TASK REQUIREMENTS: Print the records from the line containing "This screenshot has width=1415, height=698." through the end of the records, both ends included, exactly as they stand, with the pictures omitted.

==========

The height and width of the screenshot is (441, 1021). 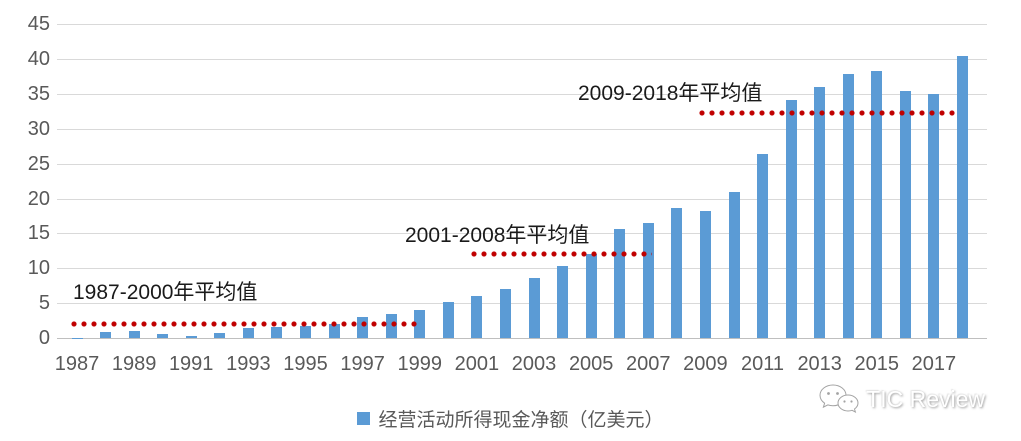 I want to click on watermark-text: TIC Review, so click(x=926, y=398).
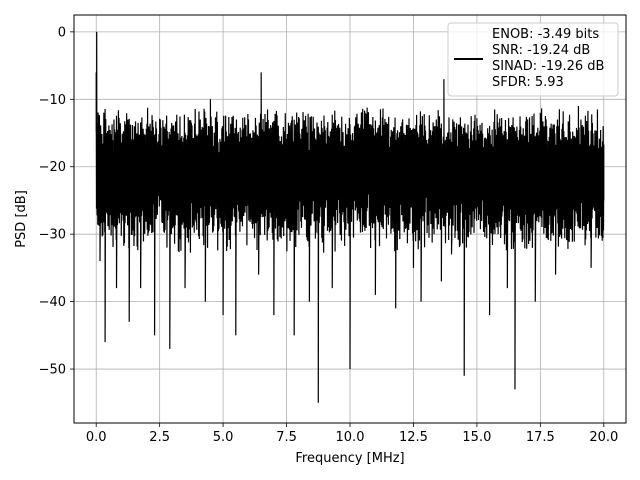 This screenshot has width=640, height=480. Describe the element at coordinates (62, 32) in the screenshot. I see `y-tick-label: 0` at that location.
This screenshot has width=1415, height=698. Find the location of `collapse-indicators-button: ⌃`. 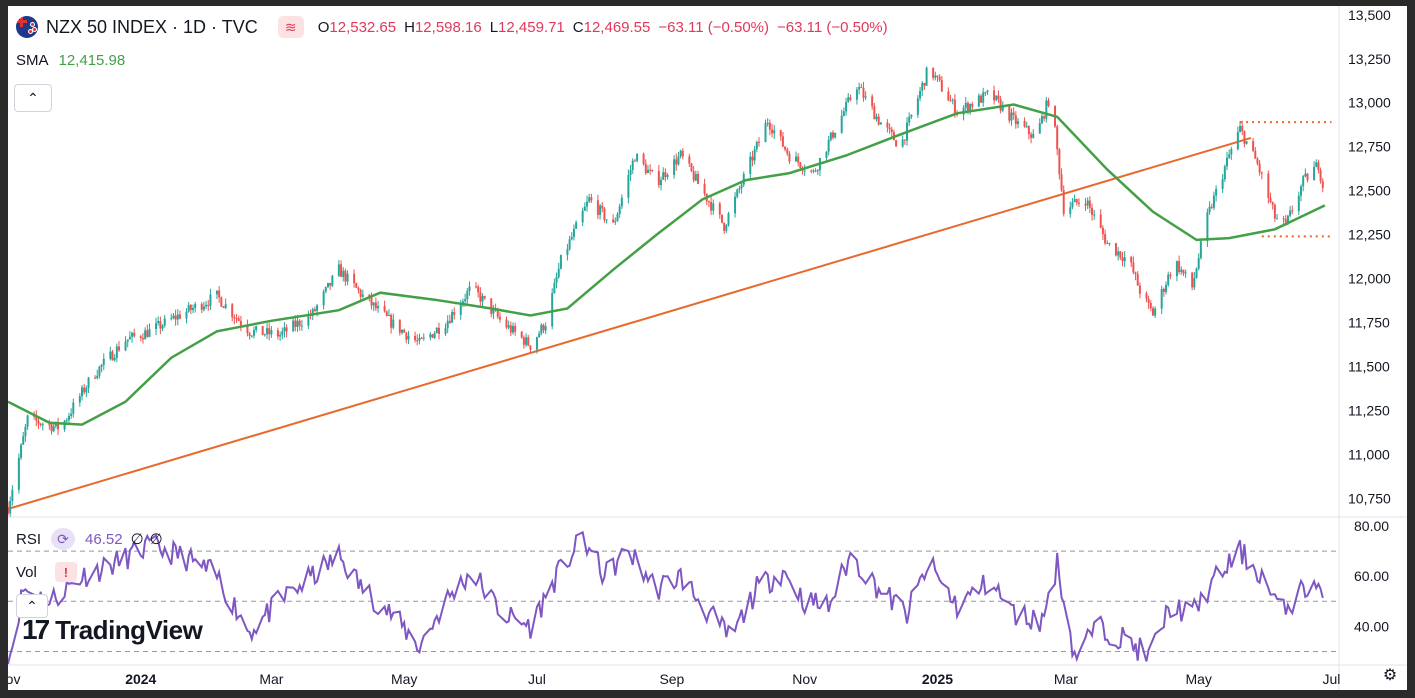

collapse-indicators-button: ⌃ is located at coordinates (33, 98).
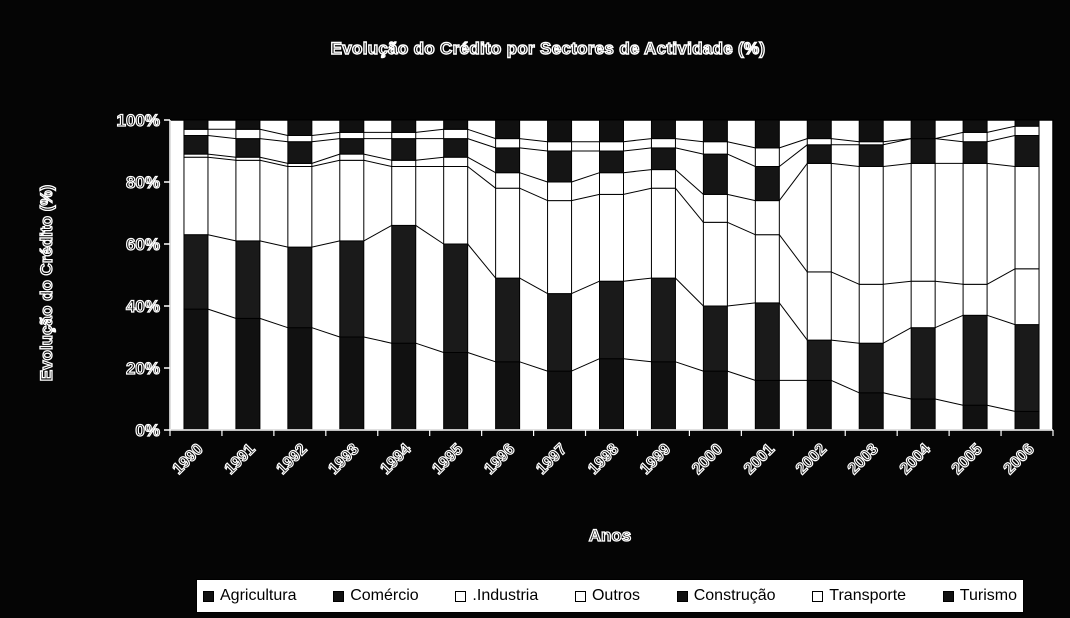 This screenshot has width=1070, height=618. I want to click on legend-item: Construção, so click(726, 596).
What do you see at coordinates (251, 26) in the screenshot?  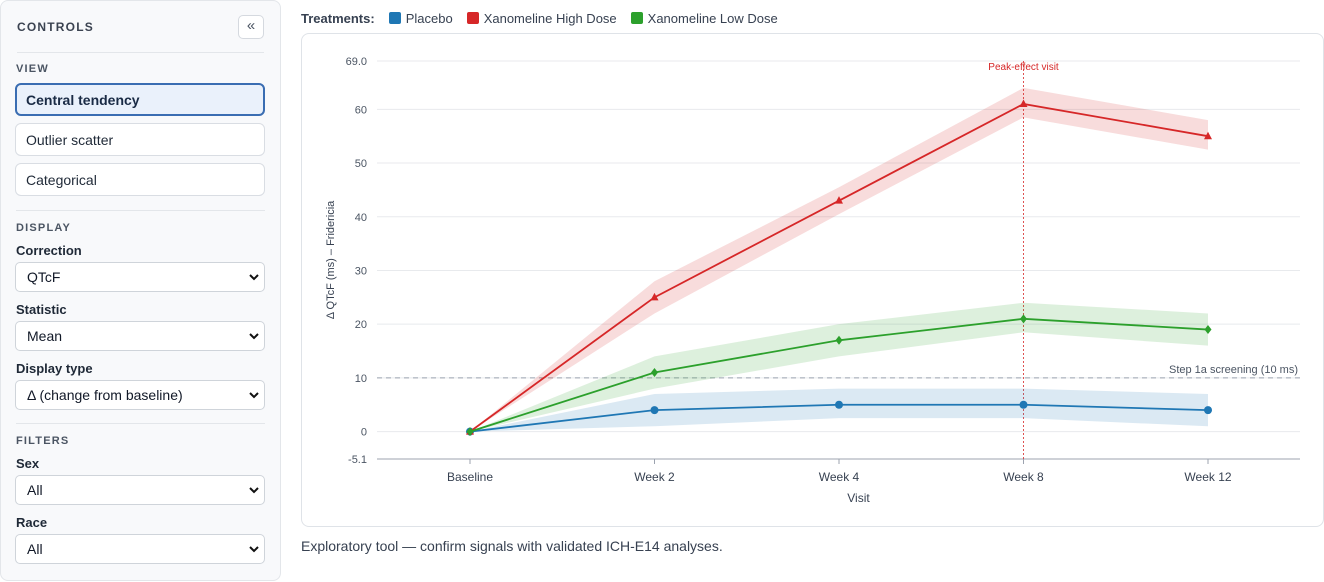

==========

ANSWER TO THIS EXERCISE:
This screenshot has width=1415, height=698. Find the location of `collapse-indicators-button: ⌃`. 

collapse-indicators-button: ⌃ is located at coordinates (33, 98).
 This screenshot has width=1070, height=618. I want to click on legend-item: Construção, so click(726, 596).
What do you see at coordinates (251, 26) in the screenshot?  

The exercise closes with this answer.